→ **Requisitos**:
1. Transcreva do artigo sobre a colheita da cana o trecho que começa nas palavras com "Outro problema da" e termina em "acrescenta Silva Dias.".
2. Por favor, diga, segundo o artigo, até que inclinação de terreno as máquinas colheitadeiras conseguem operar.

EDUARDO CESARBiodiesel: 23 usinas produzem 964 milhões de litrosEDUARDO CESAR

O manejo da cana-de-açúcar também é um problema, destaca Reynaldo Victória, do Centro de Energia Nuclear na Agricultura, da Escola Superior de Agricultura Luiz de Queiroz (Esalq), da Universidade de São Paulo (USP). A colheita da cana é feita depois da planta queimada. Se fosse cortada crua, sem queimar, os resíduos da planta seriam incorporados ao solo, transformando-se em matéria-prima orgânica. Nesse caso, o balanço de seqüestro de CO2 ao longo do processo de transformação da cana em álcool tem resultado ainda mais positivo. “Testes feitos em usinas já demonstraram resultados superiores em 40 toneladas por hectare num prazo médio de dez anos”, diz Victória. O desafio, nesse caso, é desenvolver tecnologia para a colheita da cana crua: as máquinas colheitadeiras operam apenas em terrenos com até 12º de inclinação e o corte manual seria impossível sem que os trabalhadores usassem equipamentos especiais. “Isso encareceria o custo da colheita”, observa Victória.

Outro problema da queimada — prática também utilizada no Brasil para limpeza do solo — é que ela produz gases precursores de ozônio que, em contato com a luz, acumulam esse gás de efeito estufa na troposfera, acrescenta Silva Dias.

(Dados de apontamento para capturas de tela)
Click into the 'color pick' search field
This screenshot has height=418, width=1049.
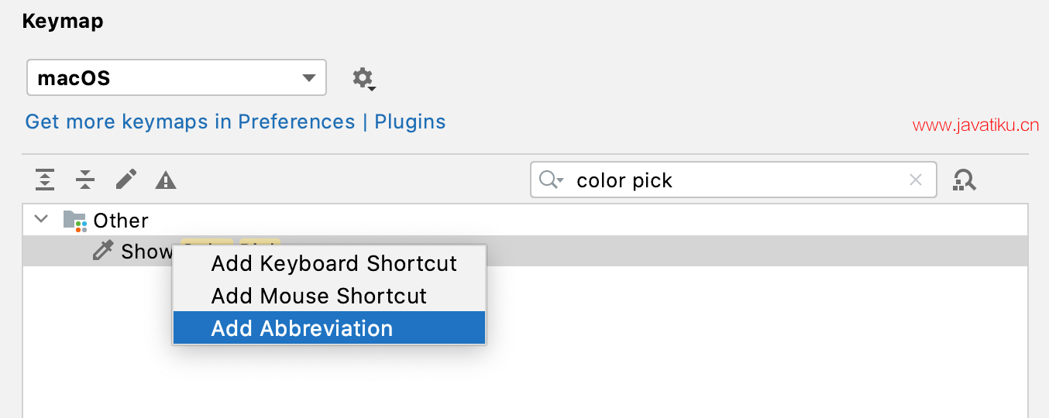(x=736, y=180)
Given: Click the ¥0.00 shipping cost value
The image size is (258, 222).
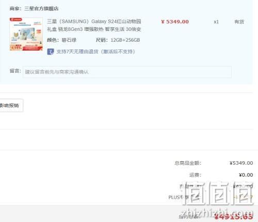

→ **Respostas abaixo**:
1.
Outro problema da queimada — prática também utilizada no Brasil para limpeza do solo — é que ela produz gases precursores de ozônio que, em contato com a luz, acumulam esse gás de efeito estufa na troposfera, acrescenta Silva Dias.

2. Operam apenas em terrenos com até 12º de inclinação.